(SUPPLIED PASSAGE Opens)
Stronger Growth, Productivity Are About To Take Off
The Trump economy is off to a strong start.
Since the spring, growth in gross domestic product has averaged about 3% - much stronger than either during the Bush or Obama presidencies.
This winter, consumers are likely to pull back again to pay off credit-card balances accumulated during the holiday shopping season. After that, confidence buoyed by a stronger job market and optimism lifted by more robust exports and stock prices should propel household and business spending and GDP growth into the 3% range again.
Overall, the annual growth trajectory has risen to an average of 2.5% to 2.7%, and taken on new, healthier characteristics.
The Obama expansion depended heavily on subsidies to boost employment in health care, a bailout for the auto industry, and huge investments in the oil and gas sector instigated by enhanced recovery methods.
Limits on Washington's financial resources will compel a tighter rein on health-care spending and hiring. Quite apart from ending the individual mandate, look for Republicans to further tweak Obamacare and reimbursements.
Having replaced vehicles that grew old during the Great Recession and successfully shifted drivers to more durable and fuel-efficient SUVs, automakers' annual sales have flattened. To stay relevant to growth, Detroit must roll out more electric vehicles and advanced computer-assisted drive features - and become less hidebound as competition emerges from well-funded Chinese startups.
(SUPPLIED PASSAGE Closes)
(EXTRACTED DATA Opens)
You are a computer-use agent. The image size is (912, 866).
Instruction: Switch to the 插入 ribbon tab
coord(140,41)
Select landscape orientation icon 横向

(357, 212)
(EXTRACTED DATA Closes)
● **YOUR GOAL**
Copy out the entire economic growth article word for word.

● **RESPONSE TO THIS TASK**
Stronger Growth, Productivity Are About To Take Off
The Trump economy is off to a strong start.
Since the spring, growth in gross domestic product has averaged about 3% - much stronger than either during the Bush or Obama presidencies.
This winter, consumers are likely to pull back again to pay off credit-card balances accumulated during the holiday shopping season. After that, confidence buoyed by a stronger job market and optimism lifted by more robust exports and stock prices should propel household and business spending and GDP growth into the 3% range again.
Overall, the annual growth trajectory has risen to an average of 2.5% to 2.7%, and taken on new, healthier characteristics.
The Obama expansion depended heavily on subsidies to boost employment in health care, a bailout for the auto industry, and huge investments in the oil and gas sector instigated by enhanced recovery methods.
Limits on Washington's financial resources will compel a tighter rein on health-care spending and hiring. Quite apart from ending the individual mandate, look for Republicans to further tweak Obamacare and reimbursements.
Having replaced vehicles that grew old during the Great Recession and successfully shifted drivers to more durable and fuel-efficient SUVs, automakers' annual sales have flattened. To stay relevant to growth, Detroit must roll out more electric vehicles and advanced computer-assisted drive features - and become less hidebound as competition emerges from well-funded Chinese startups.